Section 409A: Notwithstanding anything to the contrary in this 2012 Program, if a Director is deemed by the Company at the time of such director's Separation from Service to be a “specified employee” for purposes of Code Section 409A(a)(2)(B)(i), and if any of the payments upon Separation from Service set forth herein and/or under any other agreement with the Company are deemed to be “deferred compensation,” then to the extent delayed commencement of any portion of such payments is required to avoid a prohibited distribution under Code Section 409A(a)(2)(B)(i) and the related adverse taxation under Code Section 409A, such payments shall not be provided to such Director prior to the earliest of (i) the date that is six months and one day after the date of such Director's Separation from Service, (ii) the date of the Director's death, or (iii) such earlier date as permitted under Code Section 409A without the imposition of adverse taxation.
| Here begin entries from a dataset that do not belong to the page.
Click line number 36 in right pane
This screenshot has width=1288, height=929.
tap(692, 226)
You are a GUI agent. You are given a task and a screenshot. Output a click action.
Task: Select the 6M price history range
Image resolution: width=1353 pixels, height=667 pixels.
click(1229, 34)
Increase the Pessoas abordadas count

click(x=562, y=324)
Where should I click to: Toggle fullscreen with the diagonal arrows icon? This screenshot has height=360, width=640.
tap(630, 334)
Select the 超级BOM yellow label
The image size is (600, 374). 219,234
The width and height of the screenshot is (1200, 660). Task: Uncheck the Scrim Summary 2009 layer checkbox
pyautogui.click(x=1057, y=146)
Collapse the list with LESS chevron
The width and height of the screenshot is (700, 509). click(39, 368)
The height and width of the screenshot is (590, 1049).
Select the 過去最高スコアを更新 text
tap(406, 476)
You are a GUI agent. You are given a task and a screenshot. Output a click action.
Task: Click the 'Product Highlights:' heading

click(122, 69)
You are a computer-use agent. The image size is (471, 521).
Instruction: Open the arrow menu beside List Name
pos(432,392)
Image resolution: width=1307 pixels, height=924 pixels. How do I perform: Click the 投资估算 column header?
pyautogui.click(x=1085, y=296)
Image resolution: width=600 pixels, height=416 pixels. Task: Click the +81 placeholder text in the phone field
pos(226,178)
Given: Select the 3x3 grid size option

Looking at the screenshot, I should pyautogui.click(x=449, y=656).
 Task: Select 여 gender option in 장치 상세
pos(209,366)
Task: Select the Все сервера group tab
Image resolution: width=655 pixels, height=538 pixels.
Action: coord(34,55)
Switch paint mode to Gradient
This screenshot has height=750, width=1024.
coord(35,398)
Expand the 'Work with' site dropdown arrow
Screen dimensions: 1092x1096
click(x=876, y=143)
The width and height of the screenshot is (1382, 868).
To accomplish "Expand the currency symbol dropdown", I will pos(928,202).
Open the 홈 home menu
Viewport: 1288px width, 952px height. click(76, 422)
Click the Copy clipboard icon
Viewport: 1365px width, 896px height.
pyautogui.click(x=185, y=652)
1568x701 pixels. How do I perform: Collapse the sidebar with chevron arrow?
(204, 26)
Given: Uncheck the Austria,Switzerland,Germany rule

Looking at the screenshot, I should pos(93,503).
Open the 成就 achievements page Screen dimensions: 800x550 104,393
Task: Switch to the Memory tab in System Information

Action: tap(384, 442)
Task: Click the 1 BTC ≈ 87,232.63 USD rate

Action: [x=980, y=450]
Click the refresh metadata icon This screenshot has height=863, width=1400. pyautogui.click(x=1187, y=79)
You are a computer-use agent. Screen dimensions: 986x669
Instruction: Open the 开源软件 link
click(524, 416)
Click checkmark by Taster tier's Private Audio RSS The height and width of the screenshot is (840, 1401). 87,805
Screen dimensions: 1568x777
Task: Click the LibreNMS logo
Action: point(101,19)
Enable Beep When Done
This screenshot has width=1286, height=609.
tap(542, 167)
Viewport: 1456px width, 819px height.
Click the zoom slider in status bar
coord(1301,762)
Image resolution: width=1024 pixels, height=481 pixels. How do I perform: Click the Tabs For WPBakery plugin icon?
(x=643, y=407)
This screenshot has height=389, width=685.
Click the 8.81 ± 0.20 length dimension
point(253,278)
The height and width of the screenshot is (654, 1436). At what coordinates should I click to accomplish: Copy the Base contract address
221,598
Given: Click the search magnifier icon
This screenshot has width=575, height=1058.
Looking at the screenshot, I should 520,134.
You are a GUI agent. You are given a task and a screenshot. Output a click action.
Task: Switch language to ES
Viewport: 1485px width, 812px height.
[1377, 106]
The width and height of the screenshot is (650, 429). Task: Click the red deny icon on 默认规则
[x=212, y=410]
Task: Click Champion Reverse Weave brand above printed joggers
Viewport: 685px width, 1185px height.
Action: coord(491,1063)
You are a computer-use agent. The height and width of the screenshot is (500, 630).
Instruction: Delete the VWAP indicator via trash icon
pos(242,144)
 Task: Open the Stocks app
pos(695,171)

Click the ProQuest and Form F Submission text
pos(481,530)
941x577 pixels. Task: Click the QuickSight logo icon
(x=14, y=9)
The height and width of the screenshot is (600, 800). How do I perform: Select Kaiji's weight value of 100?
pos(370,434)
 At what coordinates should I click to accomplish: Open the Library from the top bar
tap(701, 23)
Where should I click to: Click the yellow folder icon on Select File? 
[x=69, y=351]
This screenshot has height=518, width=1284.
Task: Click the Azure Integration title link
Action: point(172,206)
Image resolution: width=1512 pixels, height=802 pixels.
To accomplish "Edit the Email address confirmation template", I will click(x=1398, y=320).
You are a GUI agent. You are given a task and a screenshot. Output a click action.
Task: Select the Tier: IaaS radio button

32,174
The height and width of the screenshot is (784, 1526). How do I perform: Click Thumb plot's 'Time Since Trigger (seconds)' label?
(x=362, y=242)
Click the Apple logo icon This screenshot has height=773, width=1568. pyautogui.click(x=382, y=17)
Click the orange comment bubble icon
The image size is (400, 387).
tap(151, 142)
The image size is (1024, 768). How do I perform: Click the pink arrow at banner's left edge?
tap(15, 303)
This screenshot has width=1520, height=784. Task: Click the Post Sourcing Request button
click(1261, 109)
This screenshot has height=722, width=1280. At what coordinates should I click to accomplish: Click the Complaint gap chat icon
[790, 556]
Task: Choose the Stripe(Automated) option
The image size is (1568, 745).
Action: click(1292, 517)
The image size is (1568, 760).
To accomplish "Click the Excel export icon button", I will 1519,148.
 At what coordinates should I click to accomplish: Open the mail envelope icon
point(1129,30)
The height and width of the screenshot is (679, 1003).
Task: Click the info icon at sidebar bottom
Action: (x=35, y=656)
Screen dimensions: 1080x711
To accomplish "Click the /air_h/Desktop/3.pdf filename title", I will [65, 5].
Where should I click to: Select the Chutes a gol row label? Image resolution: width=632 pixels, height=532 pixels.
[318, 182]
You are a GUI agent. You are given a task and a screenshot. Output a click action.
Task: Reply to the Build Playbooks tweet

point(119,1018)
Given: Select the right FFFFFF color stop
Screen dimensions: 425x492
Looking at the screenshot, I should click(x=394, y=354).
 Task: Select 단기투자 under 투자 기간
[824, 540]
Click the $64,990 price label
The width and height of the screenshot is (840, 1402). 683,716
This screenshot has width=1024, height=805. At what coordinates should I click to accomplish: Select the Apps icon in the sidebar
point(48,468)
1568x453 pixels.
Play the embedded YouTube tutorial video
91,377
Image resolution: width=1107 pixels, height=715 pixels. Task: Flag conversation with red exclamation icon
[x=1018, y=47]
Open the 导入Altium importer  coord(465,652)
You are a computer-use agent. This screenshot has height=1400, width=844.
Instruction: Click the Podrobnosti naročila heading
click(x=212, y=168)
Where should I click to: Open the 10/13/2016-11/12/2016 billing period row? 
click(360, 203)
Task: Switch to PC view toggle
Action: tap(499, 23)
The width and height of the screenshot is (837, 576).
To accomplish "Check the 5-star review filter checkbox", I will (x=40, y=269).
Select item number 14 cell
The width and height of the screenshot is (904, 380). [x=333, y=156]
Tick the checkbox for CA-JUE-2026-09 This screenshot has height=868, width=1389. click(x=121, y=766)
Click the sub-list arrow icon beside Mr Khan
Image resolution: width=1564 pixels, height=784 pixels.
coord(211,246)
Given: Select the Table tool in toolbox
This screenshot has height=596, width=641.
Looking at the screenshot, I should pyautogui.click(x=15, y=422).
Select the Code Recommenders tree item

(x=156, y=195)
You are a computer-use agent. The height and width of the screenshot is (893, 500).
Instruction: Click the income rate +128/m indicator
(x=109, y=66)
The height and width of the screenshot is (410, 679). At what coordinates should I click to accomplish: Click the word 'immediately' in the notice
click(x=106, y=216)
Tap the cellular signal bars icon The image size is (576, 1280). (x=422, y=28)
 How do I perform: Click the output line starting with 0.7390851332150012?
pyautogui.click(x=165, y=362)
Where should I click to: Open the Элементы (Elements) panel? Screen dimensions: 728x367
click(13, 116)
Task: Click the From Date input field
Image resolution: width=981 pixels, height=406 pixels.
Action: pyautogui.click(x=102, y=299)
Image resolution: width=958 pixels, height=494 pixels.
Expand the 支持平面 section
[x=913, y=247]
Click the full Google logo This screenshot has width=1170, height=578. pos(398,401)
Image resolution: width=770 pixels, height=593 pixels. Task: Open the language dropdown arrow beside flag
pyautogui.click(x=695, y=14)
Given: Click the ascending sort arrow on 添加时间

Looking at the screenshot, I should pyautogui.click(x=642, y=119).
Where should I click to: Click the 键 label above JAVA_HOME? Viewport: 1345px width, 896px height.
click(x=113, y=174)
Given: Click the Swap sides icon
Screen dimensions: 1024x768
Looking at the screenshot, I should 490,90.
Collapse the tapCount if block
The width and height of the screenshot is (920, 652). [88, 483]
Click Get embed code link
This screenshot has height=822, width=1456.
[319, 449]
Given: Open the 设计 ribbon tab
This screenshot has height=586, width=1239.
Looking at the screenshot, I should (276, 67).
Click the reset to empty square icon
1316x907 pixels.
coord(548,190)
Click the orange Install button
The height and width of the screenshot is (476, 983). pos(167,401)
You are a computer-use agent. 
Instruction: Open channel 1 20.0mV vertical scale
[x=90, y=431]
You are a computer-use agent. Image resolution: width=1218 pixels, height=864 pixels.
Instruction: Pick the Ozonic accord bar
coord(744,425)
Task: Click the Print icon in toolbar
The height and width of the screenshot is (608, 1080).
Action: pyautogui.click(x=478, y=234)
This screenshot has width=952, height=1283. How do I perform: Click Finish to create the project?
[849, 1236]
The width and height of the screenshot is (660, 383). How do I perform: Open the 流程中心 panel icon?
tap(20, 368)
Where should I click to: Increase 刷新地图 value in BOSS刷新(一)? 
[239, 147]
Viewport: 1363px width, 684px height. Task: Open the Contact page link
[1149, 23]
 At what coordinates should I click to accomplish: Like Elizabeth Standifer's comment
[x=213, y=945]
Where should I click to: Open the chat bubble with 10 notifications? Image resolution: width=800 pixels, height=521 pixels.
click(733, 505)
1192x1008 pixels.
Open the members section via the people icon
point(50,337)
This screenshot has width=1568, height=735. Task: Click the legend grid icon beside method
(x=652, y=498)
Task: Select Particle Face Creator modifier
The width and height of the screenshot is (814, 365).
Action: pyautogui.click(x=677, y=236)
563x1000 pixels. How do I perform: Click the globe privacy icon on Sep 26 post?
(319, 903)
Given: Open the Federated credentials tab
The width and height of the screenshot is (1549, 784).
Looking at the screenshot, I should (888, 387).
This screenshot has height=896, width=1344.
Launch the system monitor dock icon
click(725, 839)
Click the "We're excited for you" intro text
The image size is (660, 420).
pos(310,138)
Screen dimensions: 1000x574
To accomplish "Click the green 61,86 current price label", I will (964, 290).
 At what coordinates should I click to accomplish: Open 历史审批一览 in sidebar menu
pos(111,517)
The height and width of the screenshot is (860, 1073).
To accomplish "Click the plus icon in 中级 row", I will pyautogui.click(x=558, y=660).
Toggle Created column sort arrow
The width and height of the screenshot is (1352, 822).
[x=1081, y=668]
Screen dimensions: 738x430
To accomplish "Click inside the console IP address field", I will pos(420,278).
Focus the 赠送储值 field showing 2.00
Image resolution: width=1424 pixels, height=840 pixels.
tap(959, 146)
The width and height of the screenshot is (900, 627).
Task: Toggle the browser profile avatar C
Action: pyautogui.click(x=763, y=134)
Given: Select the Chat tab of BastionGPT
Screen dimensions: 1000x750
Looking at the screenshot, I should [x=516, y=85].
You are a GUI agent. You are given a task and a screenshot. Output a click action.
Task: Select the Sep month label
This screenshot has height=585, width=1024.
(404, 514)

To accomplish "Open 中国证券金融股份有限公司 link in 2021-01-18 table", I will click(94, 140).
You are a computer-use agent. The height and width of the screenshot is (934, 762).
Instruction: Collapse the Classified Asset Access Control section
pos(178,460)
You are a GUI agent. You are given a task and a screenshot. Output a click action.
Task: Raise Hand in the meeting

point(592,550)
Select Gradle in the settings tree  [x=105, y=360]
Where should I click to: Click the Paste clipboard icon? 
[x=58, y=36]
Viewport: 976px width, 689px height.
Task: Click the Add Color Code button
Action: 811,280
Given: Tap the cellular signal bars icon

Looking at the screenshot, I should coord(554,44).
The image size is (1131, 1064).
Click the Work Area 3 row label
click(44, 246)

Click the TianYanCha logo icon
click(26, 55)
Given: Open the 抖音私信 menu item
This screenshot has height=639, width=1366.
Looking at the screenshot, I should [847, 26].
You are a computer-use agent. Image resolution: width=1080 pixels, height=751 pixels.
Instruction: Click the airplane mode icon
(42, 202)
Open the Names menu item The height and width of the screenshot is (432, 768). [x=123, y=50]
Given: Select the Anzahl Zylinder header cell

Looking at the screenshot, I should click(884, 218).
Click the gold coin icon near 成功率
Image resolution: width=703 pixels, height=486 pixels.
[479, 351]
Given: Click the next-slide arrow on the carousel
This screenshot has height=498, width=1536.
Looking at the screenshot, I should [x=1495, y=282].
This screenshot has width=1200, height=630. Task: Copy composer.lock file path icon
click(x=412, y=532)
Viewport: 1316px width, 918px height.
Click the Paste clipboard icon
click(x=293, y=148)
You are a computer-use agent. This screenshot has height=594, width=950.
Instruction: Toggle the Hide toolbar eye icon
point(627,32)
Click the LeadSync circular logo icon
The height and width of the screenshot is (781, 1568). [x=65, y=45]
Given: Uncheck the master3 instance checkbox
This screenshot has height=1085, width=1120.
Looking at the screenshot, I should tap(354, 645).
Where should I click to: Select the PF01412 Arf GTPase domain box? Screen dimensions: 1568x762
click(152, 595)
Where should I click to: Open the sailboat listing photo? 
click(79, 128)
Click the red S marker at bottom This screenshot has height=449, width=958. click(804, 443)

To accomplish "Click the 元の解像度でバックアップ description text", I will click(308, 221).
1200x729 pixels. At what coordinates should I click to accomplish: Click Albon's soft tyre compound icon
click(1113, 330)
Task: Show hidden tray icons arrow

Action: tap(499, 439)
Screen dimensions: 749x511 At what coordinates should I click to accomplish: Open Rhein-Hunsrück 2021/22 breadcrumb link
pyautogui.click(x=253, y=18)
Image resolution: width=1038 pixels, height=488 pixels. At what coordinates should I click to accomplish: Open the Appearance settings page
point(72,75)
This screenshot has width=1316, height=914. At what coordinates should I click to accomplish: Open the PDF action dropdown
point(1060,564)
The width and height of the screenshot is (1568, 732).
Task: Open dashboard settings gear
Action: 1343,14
On the first business day following the expiration of such applicable Code Section 409A(a)(2)(B)(i) period, all payments deferred pursuant to this paragraph shall be paid in a lump sum to the Director, and any remaining payments due shall be paid as otherwise provided herein or in the applicable agreement.
Capitalized Terms: Capitalized terms that are not defined herein will have the meaning set forth in the EIP, and, if not defined therein, in the Applicable Award Agreement.
Forms of Award Agreement: On or before May 16, 2012, the General Counsel of the Company will make such clarifying changes to the form of stock option agreement and restricted stock unit award agreement as are necessary to conform such forms for use under this 2012 Program.

DEADLINE FOR ELECTIONS
Elections for the Annual Equity Grant must be made on the 2012 Election Form. This 2012 Election Form must be submitted by May 16, 2012. Once the Election Form is submitted, the elections made are irrevocable. Non-Employee Directors will receive a new Election Form in late 2012 in order to make an election for the Annual Board Retainer to be earned for service from and after the 2013 Meeting.
To ensure compliance with Internal Revenue Service Circular 230, you are hereby notified that any discussion of tax matters set forth in this notice was written in connection with the promotion or marketing of the transactions or matters addressed herein and was not intended or written to be used, and cannot be used by you, for the purpose of avoiding tax-related penalties under federal, state or local tax law. You should seek advice based on your particular circumstances from an independent tax advisor.